États-Unis d'Amérique
Marques de fabrique ou de commerce
[Follow-up question from the United States] Can the owner of an unregistered well-known trademark recover damages and obtain injunctive relief related to the use of that mark in Italy?
As already explained in item 5 of our replies to the questions by the United States, special protection of well-known trademarks, as required by Article 16.2 of the TRIPS Agreement, is provided for in Article 17, paragraph 1(h) of Royal Decree No. 929 of 1942, as replaced by the recent Legislative Decree No. 198 of 1996. Please note that this provision does not require a well-known mark to be registered in Italy, whereas the other enforceable trademarks under Article 17, paragraph 1(d) to (g) must be registered in Italy or effective in Italy.
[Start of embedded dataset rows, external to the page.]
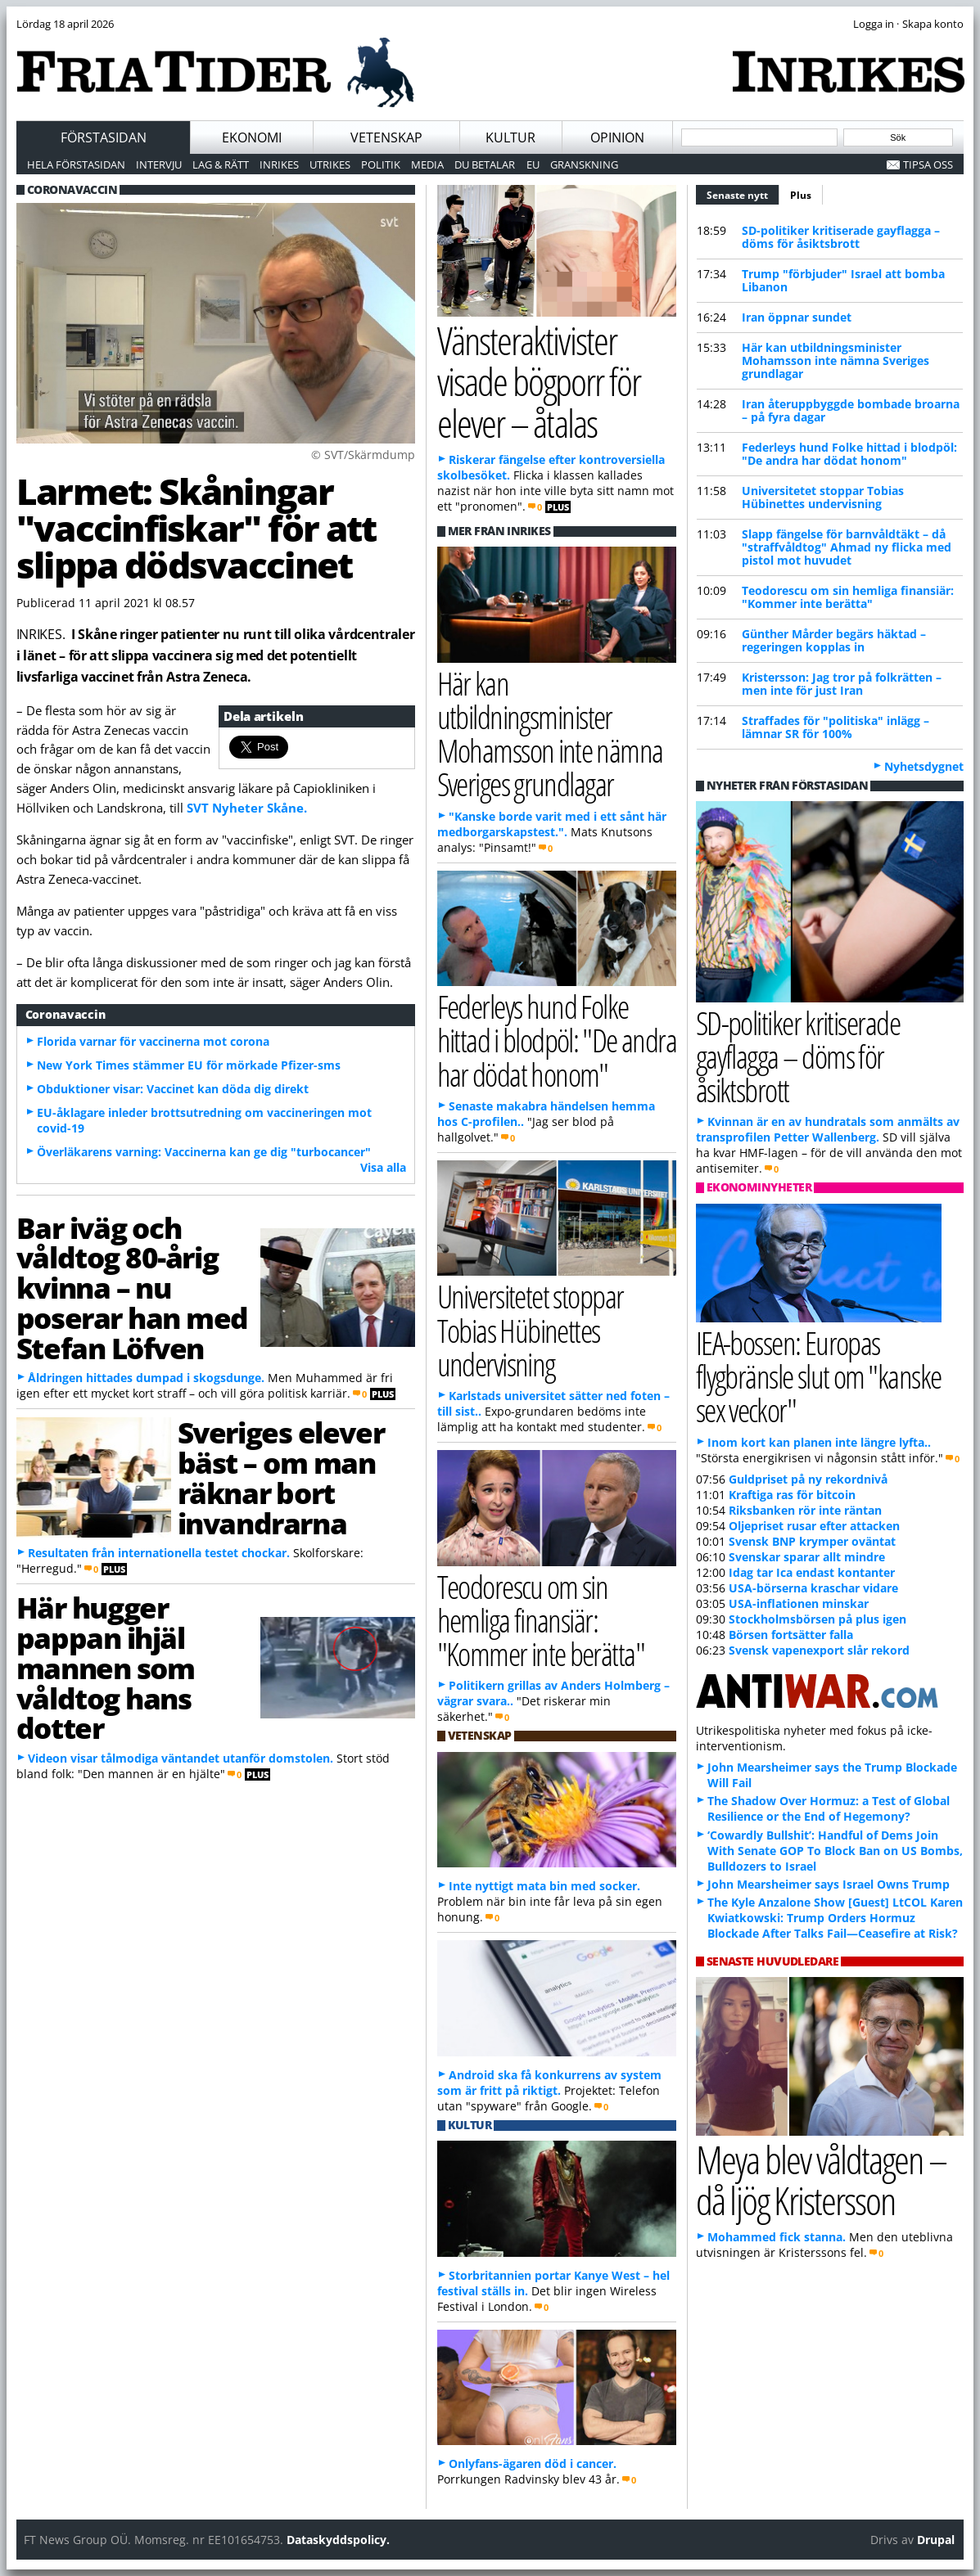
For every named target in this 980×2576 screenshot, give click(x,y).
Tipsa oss (928, 164)
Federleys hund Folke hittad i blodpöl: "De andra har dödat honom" (849, 453)
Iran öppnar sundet (796, 317)
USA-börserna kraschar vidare (813, 1588)
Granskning (584, 164)
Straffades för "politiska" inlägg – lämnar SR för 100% (835, 727)
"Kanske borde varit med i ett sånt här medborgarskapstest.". (551, 824)
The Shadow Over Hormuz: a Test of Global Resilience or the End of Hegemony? (828, 1808)
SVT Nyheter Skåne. (247, 807)
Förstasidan (104, 137)
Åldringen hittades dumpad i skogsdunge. (146, 1377)
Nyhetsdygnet (924, 766)
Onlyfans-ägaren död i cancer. (532, 2463)
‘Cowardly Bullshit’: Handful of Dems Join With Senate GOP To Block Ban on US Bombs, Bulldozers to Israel (835, 1850)
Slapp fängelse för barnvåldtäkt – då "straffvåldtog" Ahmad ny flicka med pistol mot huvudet (846, 547)
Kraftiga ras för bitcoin (792, 1494)
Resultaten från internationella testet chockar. (159, 1552)
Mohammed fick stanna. (776, 2237)
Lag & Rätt (220, 164)
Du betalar (484, 164)
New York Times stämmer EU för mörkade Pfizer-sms (189, 1065)
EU (533, 164)
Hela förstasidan (76, 164)
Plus (800, 195)
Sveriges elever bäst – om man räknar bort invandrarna (281, 1477)
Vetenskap (386, 137)
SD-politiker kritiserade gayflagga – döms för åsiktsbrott (841, 237)
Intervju (159, 164)
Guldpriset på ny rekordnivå (808, 1479)
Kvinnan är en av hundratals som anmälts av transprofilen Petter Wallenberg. (828, 1129)
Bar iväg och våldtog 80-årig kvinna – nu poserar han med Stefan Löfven (132, 1287)
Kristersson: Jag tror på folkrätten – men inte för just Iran (842, 683)
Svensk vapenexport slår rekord (819, 1650)
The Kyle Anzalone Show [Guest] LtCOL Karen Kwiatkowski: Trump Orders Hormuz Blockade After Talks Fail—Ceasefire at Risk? (835, 1917)
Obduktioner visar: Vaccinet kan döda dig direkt (173, 1089)
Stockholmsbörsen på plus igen (817, 1619)
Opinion (617, 137)
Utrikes (329, 164)
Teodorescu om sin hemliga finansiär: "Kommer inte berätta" (848, 597)
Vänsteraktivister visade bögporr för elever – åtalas (539, 381)
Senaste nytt (743, 193)
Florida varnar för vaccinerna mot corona (153, 1041)
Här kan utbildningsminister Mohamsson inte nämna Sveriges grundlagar (835, 360)
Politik (380, 164)
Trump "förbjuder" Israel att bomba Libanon (843, 280)
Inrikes (279, 164)
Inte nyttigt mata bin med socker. (544, 1886)
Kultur (510, 137)
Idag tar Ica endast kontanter (812, 1572)
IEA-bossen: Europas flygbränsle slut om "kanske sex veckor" (819, 1376)
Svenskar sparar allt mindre (807, 1557)
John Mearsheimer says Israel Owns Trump (828, 1884)
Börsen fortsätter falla (791, 1634)
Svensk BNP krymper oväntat (812, 1541)
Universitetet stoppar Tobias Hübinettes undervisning (823, 497)
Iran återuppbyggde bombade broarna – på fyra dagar (851, 410)
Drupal (936, 2539)
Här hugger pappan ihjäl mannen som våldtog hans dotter (105, 1667)
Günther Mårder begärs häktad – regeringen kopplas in (834, 640)
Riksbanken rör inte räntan (805, 1510)
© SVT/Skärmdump (363, 454)
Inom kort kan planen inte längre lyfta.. (819, 1442)
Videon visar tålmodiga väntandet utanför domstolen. (180, 1758)
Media (427, 164)
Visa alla (383, 1167)
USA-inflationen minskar (799, 1603)
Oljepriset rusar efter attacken (814, 1525)
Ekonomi (252, 137)
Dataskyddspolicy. (338, 2539)
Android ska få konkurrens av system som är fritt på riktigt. (549, 2082)
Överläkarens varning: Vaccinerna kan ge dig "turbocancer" (204, 1152)
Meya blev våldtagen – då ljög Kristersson (821, 2179)
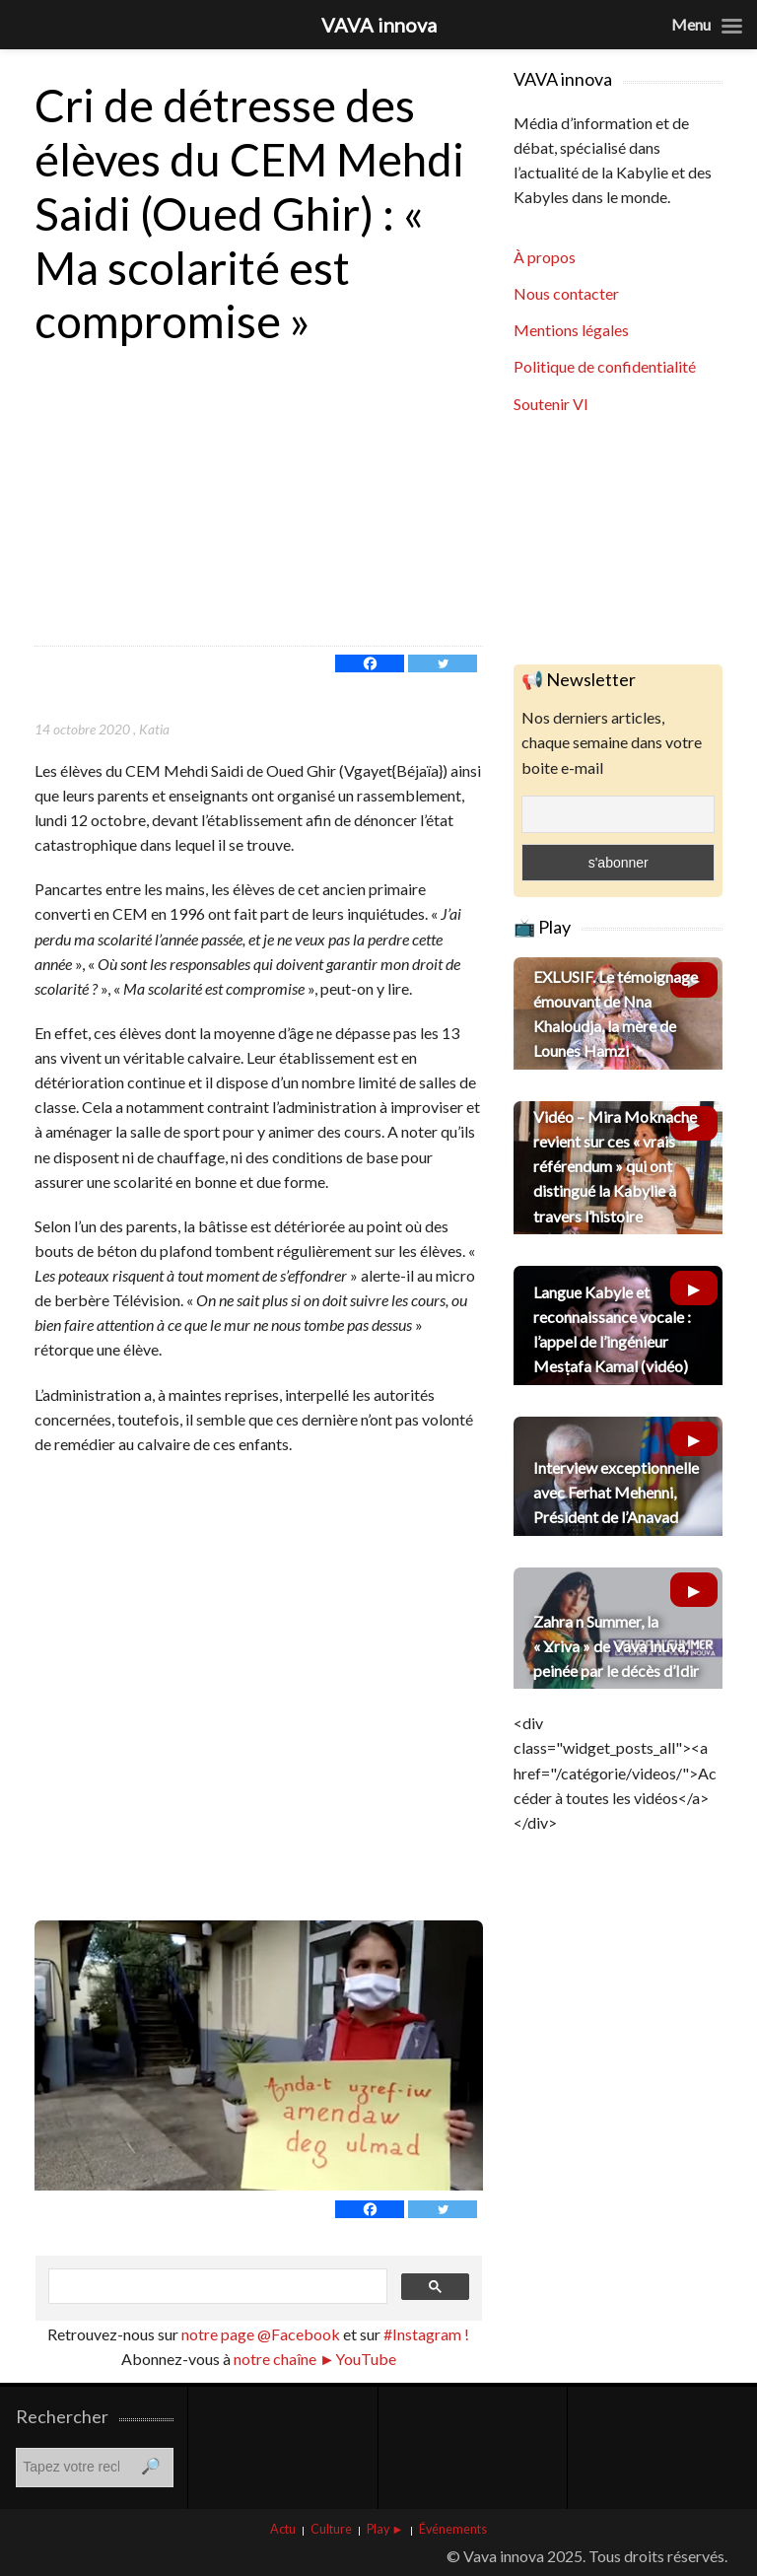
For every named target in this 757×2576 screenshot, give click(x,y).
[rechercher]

Under Article 47 of Royal Decree No. 929 of 1942, as replaced by Legislative Decree No. 480 of 1992, the trademark is null and void if it is registered in breach of Articles 16 and 17 of the same Decree, including, obviously, the above-mentioned provision in Article 17, paragraph 1(h). This means that any interested party - including, therefore, the owner of the well-known trademark - may bring legal proceedings to obtain nullity of the mark. Generally speaking, in any dispute an interested party may ask the court for provisional and precautionary measures necessary to ensure the effects of the final ruling required (Code of Civil Procedure, Articles 700 et seq.). The infringer may be sentenced to payment of damages under Article 66(2) of Royal Decree No. 929 of 1942, as amended by Legislative Decree No. 480 of 1992.